At the 2015 Global Investigative Journalism Conference, journalist Munkhmandakh Myagmar felt like a kid in a candy shop. She was there to present Mongolia's efforts to establish a culture of investigative reporting.
I remember standing in a candy shop as a child, my eyes dazzled from the colors of the sweets and my mouth watering at the thought of biting into one of them. It might be a strange analogy but the Global Investigative Journalism Conference program, which was held in the Norwegian town of Lillehammer in October, aroused the same feelings. With hundreds of topics marked with different colors according to the session type, and the dazzling expectation of seeing the thrilling people who were making this program so interesting, I felt like I was in the candy shop of my childhood.
Listening to the participants from the Philippines, Azerbaijan, Mexico, Algeria and other countries with limited press freedom and hearing their stories, made me wonder again what makes investigative journalism work in their countries and why it does not function well in Mongolia.
In many other countries, human rights abuses and restrictions on press freedom are even worse than in Mongolia. Yet reporters from the most repressive regimes put their lives at risk to publish groundbreaking stories uncovering wrongdoings.
What does it take for investigative journalism to succeed?
Mongolia is one of the most peaceful countries in the world and the Freedom House continuously assesses it as a free country in terms of political rights and civil liberties. My country's lack of investigative reporting is obviously not due to it being a repressive country.
Sheila Coronel, one of the founders of the Philippine Center for Investigative Journalism who is currently Academic Dean at Columbia Journalism School, said in an interview with the Center for International Media Assistance that "investigative reporting won't necessarily work in some countries in the developing world."
Among the many factors inhibiting the development of investigative journalism, Coronel cites the poor health of the media industry, the lack of independence of local media, the low level of professional standards, the lack of an enabling legal environment, and the difficulty of accessing information.
A motor for media change
All these constraints are relevant for Mongolia. Political and financial pressures undermine editorial independence and people in power harass journalists with criminal defamation allegations. Journalist's sources are not protected by law and state secrecy laws limit access to a broad range of information. Mongolian journalists do, at times, produce stories based on in-depth research which address serious shortcomings and problems in society such as corruption or environmental degradation. However, many of these stories are based on too many unnamed sources, unverified documents or hearsay.

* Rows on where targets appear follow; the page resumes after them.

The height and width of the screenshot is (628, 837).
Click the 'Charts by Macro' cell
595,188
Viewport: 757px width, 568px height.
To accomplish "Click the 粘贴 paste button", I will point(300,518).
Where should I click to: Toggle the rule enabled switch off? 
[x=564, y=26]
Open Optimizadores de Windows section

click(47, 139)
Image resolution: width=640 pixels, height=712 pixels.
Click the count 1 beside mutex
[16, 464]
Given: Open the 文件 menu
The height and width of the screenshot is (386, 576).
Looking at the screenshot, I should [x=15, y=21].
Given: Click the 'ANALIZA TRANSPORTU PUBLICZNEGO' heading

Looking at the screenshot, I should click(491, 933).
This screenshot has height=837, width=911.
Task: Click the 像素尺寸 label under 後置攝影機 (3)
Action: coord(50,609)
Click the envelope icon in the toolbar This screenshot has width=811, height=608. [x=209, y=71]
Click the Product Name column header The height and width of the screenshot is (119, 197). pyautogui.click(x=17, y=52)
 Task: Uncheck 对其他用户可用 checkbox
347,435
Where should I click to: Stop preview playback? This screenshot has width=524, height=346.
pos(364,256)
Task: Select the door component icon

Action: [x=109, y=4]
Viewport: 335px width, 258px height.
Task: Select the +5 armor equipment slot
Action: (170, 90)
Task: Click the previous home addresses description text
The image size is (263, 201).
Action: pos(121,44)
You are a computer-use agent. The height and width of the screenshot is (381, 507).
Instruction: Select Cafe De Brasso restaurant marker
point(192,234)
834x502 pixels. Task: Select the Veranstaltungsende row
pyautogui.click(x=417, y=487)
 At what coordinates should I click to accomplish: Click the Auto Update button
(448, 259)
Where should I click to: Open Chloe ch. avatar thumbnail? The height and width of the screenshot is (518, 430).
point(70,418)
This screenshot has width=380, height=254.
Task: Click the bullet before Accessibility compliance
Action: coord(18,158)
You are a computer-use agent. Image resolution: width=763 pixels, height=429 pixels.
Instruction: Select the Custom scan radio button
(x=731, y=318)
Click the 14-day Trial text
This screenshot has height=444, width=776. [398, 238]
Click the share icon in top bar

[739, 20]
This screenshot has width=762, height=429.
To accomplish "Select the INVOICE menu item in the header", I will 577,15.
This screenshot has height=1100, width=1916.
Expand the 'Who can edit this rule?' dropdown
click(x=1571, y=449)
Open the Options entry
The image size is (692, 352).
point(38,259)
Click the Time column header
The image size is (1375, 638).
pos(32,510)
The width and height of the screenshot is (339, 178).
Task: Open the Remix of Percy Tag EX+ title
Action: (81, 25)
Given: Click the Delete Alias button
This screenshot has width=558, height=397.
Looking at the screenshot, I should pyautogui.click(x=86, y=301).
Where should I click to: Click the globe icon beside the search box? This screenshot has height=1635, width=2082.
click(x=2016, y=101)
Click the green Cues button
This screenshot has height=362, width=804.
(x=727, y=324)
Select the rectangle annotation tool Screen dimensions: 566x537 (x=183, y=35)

In Lillehammer, we held a panel discussion to talk about some of our combined experiences in doing this. Those participating in the session seemed to agree that that a strong independent journalism center can play an extremely important role in reforming the media in transition nations and sustaining efforts to make investigative journalism work.
The Global Investigative Journalism Conference is the world's largest international gathering of investigative reporters
Mongolia's Press Institute has indeed played a pioneering role in the progress of media transformations in the country. It was the institute which, after the collapse of socialism, introduced the principles of objective and independent journalism among Mongolian media stakeholders.
It was also the first training institution to emphasize skill development and hands-on training approaches in a country where journalism education is mainly theoretical. The Press Institute is also the first and only institution collecting statistical data about media in Mongolia to make the media development trends more transparent.
We do not yet have a tradition of investigative journalism in Mongolia. Professional standards in journalism are poor and our government is not necessarily tolerant of being criticized by the media. However, having a strong, independent and professional organization that is able to take the lead in media development processes is indeed an enormous advantage that is not available everywhere.
In addition to this, the Press Institute has the advantage that it is backed up by international partnerships which support its media development efforts, such as its current investigative reporting initiative with DW Akademie.
It's candy time
For the Press Institute, it is a rare privilege to have its trainers trained and mentored by world renowned investigative journalists. DW Akademie is also helping with the development of a new training curricula for investigative journalism, the translation and adaptation of training guidelines and manuals, and supporting individual research projects focusing on important social and economic issues in Mongolia.
This new-found awareness of the role of the Press Institute makes me look at the other participants in Lillehammer with clearer eyes. It's time to shop for more candies and enjoy the gifts from these amazing people who made this conference such an incredibly rewarding event.
Munkhmandakh Myagmar is the executive director of the Press Institute of Mongolia, an NGO with the mission to support the development of independent media in Mongolia and assist media stakeholders in improving their professionalism. Munkhmandakh completed a degree in journalism and a PhD in media and communication studies at the University of Leipzig, Germany.
The Mongolian investigative reporting initiative, a cooperation between DW Akademie and the Press Institute of Mongolia, was presented at the Global Investigative Journalism Conference in Lillehammer, Norway in October 2015. The information session discussed aspects such as how to approach establishing a journalism training program in a country with no tradition of it, the production of teaching materials and the training of local trainers, mentors, and role models. The investigative reporting project runs from 2015 to 2017 and is funded by Germany's Federal Ministry for Economic Cooperation and Development (BMZ).